The Federal Reserve Bank released its monetary policy minutes from the meeting that was held in March this year. The central bank had hiked interest rates by 25 basis points which was widely anticipated. At the meeting, central bank officials stuck to the baseline scenario of sticking with three rates hikes in 2018.
Following the March rate hike, investors were expecting the Federal Reserve to hike three more times during the year. The next Fed meeting is scheduled for May 2, 2018.
This view was widely maintained as over the weeks after the central bank meeting, with the exception of some officials with hawkish bias maintaining that the central bank will keep hiking rates at a gradual pace.
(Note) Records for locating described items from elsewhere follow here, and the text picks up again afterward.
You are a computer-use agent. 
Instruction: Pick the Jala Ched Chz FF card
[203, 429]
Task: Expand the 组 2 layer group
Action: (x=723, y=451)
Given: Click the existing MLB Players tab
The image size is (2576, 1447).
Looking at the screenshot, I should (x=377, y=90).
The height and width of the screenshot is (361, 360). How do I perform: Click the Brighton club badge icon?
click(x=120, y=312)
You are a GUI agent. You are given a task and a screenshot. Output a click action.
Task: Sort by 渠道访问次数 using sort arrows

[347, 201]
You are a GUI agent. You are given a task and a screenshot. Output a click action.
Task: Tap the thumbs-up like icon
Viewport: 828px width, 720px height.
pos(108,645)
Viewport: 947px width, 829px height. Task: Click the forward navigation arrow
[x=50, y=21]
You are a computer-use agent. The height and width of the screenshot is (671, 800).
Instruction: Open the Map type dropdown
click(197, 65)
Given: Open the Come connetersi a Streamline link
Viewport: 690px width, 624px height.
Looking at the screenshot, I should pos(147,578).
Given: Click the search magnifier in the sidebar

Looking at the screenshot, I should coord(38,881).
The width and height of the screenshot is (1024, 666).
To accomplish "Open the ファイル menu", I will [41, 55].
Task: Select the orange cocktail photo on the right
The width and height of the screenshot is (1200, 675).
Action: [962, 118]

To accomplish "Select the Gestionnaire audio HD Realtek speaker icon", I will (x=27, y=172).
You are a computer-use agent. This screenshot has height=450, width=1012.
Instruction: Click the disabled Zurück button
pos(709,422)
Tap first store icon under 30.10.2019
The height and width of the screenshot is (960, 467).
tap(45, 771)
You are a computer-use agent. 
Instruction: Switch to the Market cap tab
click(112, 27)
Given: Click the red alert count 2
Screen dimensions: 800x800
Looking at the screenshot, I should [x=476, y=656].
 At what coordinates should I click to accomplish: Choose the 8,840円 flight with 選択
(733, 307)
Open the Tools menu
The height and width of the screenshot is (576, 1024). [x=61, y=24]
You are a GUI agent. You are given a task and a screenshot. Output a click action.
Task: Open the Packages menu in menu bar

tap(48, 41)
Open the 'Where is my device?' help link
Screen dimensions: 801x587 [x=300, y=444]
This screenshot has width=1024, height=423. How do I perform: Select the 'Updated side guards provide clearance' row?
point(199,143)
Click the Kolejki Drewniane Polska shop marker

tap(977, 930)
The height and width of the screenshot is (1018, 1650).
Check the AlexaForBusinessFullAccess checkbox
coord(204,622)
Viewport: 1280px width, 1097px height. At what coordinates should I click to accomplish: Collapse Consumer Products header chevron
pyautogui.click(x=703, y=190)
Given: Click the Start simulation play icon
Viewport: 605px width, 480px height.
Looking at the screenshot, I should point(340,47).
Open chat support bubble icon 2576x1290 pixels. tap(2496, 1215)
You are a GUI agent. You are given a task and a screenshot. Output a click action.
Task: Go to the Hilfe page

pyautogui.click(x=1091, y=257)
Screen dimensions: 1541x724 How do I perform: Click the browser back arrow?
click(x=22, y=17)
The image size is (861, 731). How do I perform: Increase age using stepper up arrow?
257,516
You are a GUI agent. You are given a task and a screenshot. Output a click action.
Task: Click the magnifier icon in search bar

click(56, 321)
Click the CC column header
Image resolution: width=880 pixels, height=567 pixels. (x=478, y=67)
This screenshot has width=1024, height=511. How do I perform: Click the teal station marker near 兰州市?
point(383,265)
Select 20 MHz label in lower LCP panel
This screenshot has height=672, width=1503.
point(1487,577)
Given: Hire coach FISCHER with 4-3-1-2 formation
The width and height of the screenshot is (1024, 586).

Even the Federal Reserve Governor, Jerome Powell did not offer much insight into the Fed’s policy during his speech just a week before. The markets were expecting the Fed minutes to reveal a similar stance.
However, released last Wednesday, the FOMC minutes reveal a hawkish bias that is growing among officials.
All of the policy makers felt that the U.S. economy would continue to strengthen and expect inflation to rise in the coming months as well. Officials, according to the Fed minutes were unanimous in their decision to hike interest rates at the meeting in March.
“Participants generally saw the news on spending and the labor market over the past few quarters as being consistent with continued above-trend growth and a further strengthening in labor markets,” the meeting minutes said.
Expressing the views on inflation, the minutes showed that “With regard to the medium-term outlook for monetary policy, all participants saw some further firming of the stance of monetary policy as likely to be warranted.”
Moreover, officials were of the same view that the U.S. administration’s trade and fiscal policies, although creating uncertainty would benefit the U.S. economy.
Policy makers expected that consumer prices will firm in the coming twelve months. The Trump administration’s trade policies were also widely discussed. Many officials believed at the time that the trade policies would trigger retaliatory measures by the trading partners.
Officials were also optimistic that the U.S. economic outlook had strengthened in recent quarters.
The minutes revealed that there were downside risks to the Fed’s monetary policy, which primarily comes from the uncertainty due to the trade talks. However, excluding this factor, officials expressed optimism that consumer prices could start to rise faster than expected.
This could potentially spur officials to hike rates at a faster pace.
Ahead of the FOMC meeting minutes release schedule, the monthly consumer price index data was released. According to data from the labor department, headline inflation had eased, falling 0.1% on the month.
However, on an annual basis, headline CPI was seen rising 2.4% on the year. Core CPI which excludes the volatile food and energy prices also firmed, rising 0.2% on the month and this pushed the annual core CPI to 2.1%.
The Federal Reserve, which looks at the core PCE data as a measure of inflation was also seen firming in recent months. Although still below the Fed’s 2% inflation target rate, the underlying inflationary pressures were seem to be building rather strongly.
Supporting this view was the fact that earlier in the week, the producer price index data showed continued pressures in prices paid at the factory gate. Headline PPI was seen rising 3% on the year and this increase is expected to be eventually passed on to the consumer.
Following the FOMC meeting minutes, the U.S. dollar briefly strengthened but soon gave back the gains as the broader uncertainty due to the geo-political developments continued to weigh on the markets.